Chapter 5: Consolation
He doesn't know what to make out of it. He's got enough blackmail on me to last until his grandchildren are dead, so I don't care. I can do what I want to. I wanted to kiss him. So I did.
Trouble is… I'm still a four- fifteen-year-old kid who supposedly tries to seduce a superior. On the other hand… such liason is so improbable, that nobody would suspect it, even if something did happen. Which it didn't.
I'm going to drink this and go to sleep on the couch, perhaps with Ai-chan for company.
A
He's good at pretending, Mustang is. But I'm good, too. He doesn't acknowledge what happened on my birthday and neither do I. I don't need the people in the office to know that I've been to Mustang's house.
Al wasn't questioning me about it, but he tried to find out from the Colonel. To no avail, unsurprisingly. Things are back to normal. And I am back to duty.

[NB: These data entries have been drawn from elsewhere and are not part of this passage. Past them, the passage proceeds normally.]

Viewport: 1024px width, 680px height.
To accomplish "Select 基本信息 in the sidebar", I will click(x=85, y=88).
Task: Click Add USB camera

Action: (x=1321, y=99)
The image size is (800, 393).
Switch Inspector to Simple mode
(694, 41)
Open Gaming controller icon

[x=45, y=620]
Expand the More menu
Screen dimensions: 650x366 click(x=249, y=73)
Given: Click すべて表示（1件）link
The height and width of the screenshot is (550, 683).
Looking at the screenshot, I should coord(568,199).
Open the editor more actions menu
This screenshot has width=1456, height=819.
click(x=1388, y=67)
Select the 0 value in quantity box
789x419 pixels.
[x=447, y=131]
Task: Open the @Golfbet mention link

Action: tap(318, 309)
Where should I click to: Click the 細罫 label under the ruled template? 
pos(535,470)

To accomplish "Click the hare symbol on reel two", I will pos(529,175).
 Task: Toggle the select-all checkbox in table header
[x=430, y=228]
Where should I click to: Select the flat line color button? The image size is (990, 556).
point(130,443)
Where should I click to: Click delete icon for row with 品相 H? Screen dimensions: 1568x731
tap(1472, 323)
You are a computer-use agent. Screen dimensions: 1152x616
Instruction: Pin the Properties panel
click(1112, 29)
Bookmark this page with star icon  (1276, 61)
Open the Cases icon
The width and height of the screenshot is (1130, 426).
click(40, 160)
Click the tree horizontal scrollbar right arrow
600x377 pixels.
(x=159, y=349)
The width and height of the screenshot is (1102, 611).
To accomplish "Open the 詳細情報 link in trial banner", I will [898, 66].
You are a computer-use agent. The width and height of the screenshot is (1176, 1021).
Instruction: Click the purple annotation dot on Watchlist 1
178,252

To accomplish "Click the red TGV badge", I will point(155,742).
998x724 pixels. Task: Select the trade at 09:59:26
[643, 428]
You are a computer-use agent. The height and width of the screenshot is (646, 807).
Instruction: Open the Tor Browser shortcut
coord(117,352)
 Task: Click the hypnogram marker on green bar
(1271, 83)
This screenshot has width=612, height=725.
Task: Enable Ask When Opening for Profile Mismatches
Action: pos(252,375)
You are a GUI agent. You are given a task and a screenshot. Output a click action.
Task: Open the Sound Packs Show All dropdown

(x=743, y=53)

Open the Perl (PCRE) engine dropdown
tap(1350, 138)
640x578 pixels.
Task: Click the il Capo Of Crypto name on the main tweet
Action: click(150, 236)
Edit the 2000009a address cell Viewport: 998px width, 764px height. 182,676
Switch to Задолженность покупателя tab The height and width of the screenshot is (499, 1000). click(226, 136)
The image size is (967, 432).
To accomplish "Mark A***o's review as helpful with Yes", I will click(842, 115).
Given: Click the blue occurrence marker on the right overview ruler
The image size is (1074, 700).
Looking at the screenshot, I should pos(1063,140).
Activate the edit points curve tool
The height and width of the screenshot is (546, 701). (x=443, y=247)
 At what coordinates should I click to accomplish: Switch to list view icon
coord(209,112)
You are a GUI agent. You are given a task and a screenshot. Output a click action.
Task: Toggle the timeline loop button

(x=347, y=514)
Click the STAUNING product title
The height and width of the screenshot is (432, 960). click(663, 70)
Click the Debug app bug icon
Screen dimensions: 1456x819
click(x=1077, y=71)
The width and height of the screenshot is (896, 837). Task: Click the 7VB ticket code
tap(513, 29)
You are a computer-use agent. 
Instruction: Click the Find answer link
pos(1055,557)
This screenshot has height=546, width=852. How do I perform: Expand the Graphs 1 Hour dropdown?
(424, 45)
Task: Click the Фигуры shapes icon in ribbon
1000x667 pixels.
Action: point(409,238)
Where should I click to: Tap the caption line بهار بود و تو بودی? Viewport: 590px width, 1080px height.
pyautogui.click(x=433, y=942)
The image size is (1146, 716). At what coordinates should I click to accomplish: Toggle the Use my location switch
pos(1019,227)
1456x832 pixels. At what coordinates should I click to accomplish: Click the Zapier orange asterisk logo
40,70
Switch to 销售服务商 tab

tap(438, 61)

I got off easily this time, a few scorched contacts so that my fingers don't move properly. I'm always writing the report with left hand anyway. It's a pain, especially when sitting on the train and making a dash each time there is a jolt. Means about each letter. I so hate reports. I hate Mustang.
"Brother, I want to visit Winry and Auntie Pinako-"
I look up. I don't want to go to Risenbool more often than is absolutely necessary, but I wouldn't stop Al from going. I'm not worried about him; he can take a care of himself.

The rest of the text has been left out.